■ To do
Reproduce all of the material below word for word, but leave out the pictures.

+++ Given data +++

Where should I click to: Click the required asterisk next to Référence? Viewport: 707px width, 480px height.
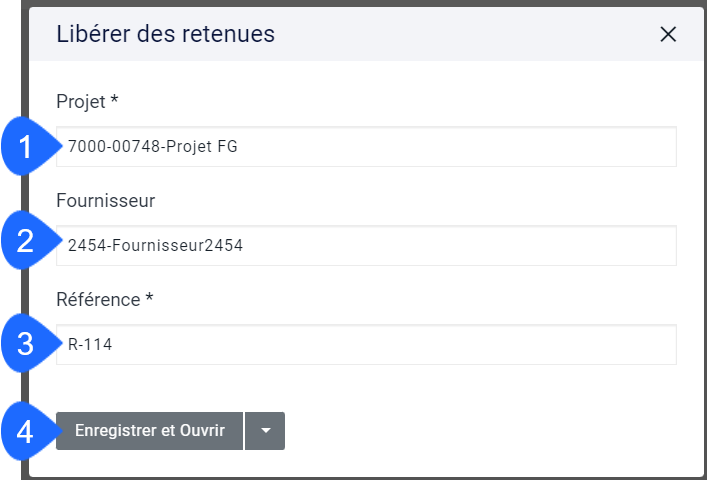[149, 297]
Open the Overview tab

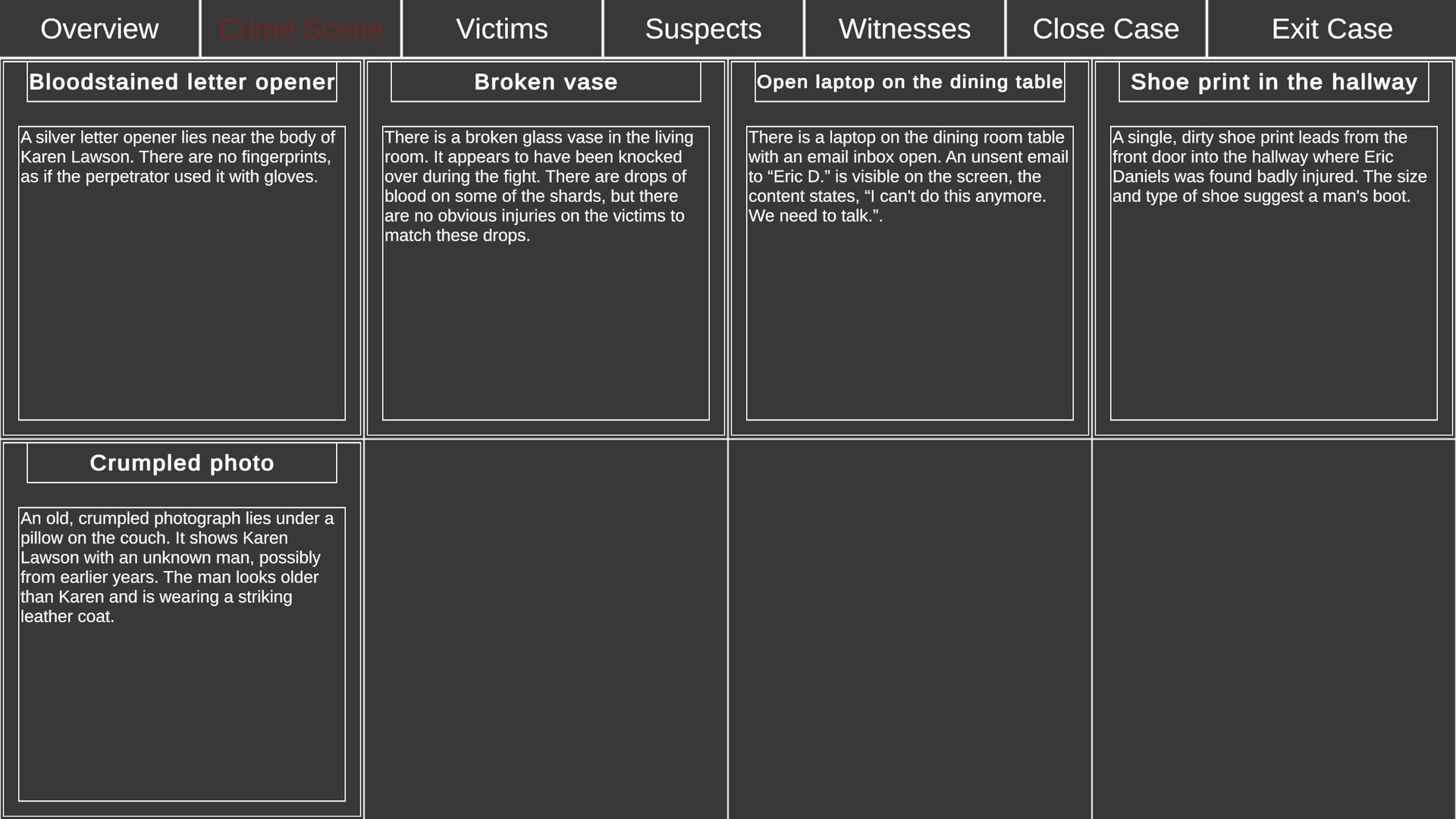point(99,29)
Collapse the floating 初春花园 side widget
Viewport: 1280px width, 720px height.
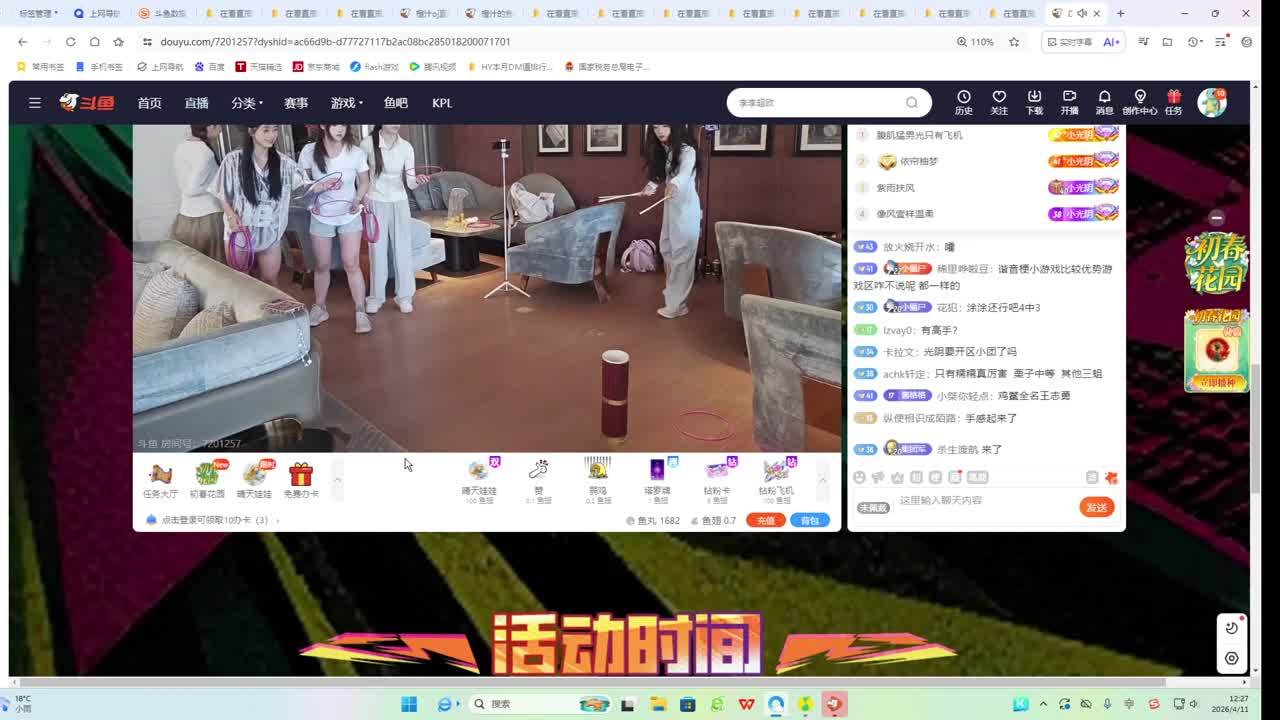(1216, 217)
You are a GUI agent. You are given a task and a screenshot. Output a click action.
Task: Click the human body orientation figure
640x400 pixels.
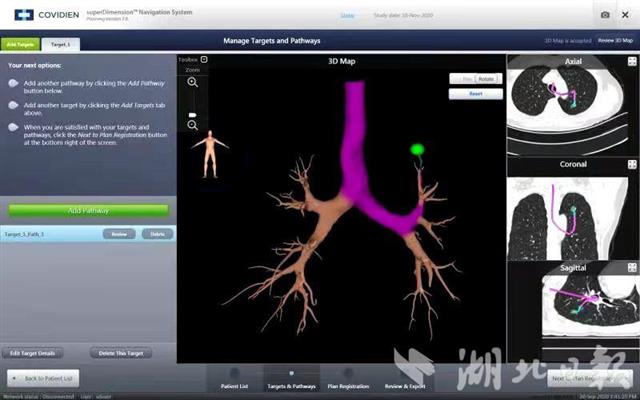(210, 154)
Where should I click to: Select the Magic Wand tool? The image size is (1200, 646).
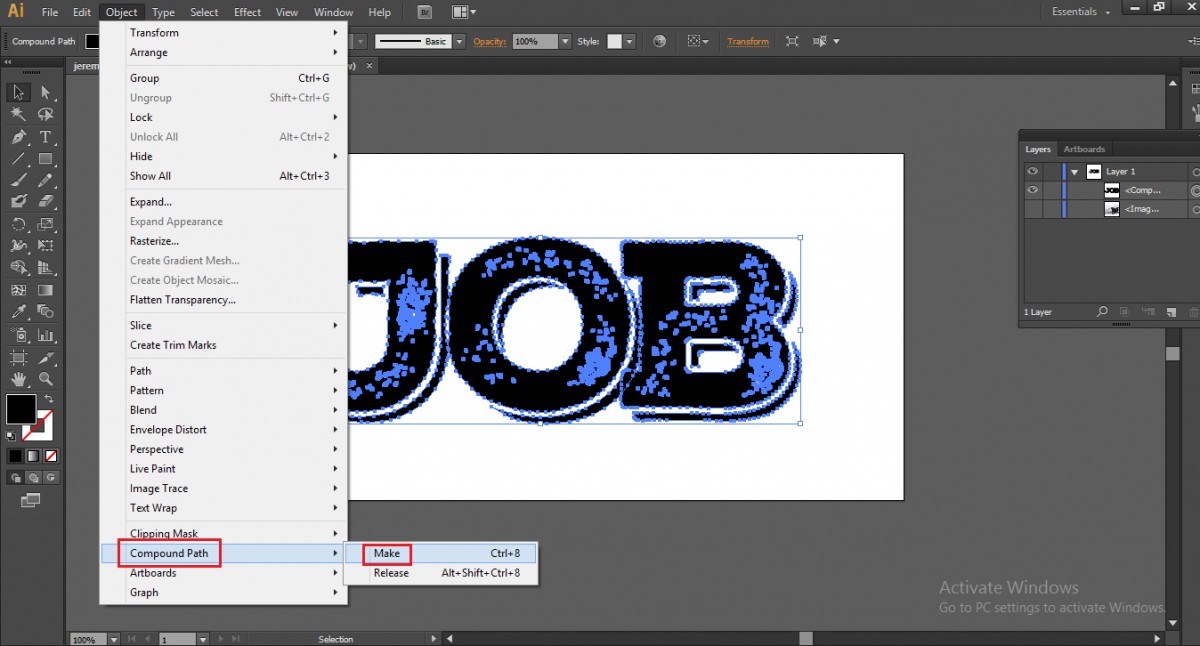tap(16, 113)
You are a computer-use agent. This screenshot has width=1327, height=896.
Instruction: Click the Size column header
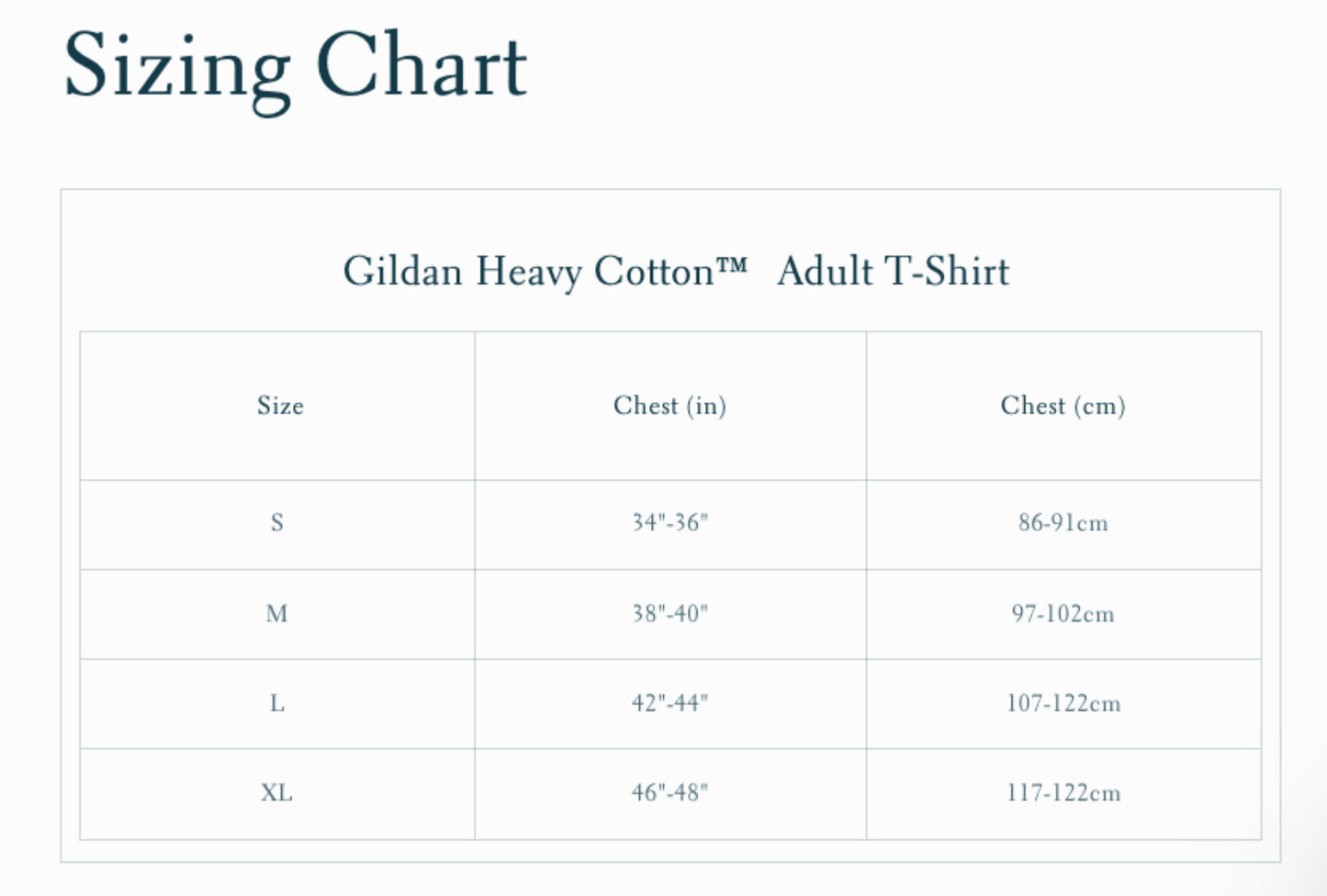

+++

■ Response to the task
Where should I click to: Click the required asterisk next to Référence? Viewport: 707px width, 480px height.
[149, 297]
Open the Overview tab

point(99,29)
Collapse the floating 初春花园 side widget
Viewport: 1280px width, 720px height.
(1216, 217)
You are a GUI agent. You are given a task and a screenshot. Output a click action.
Task: Click the human body orientation figure
640x400 pixels.
(210, 154)
Where should I click to: Select the Magic Wand tool? The image size is (1200, 646).
tap(16, 113)
You are a computer-use agent. This screenshot has width=1327, height=896.
Instruction: Click the Size column header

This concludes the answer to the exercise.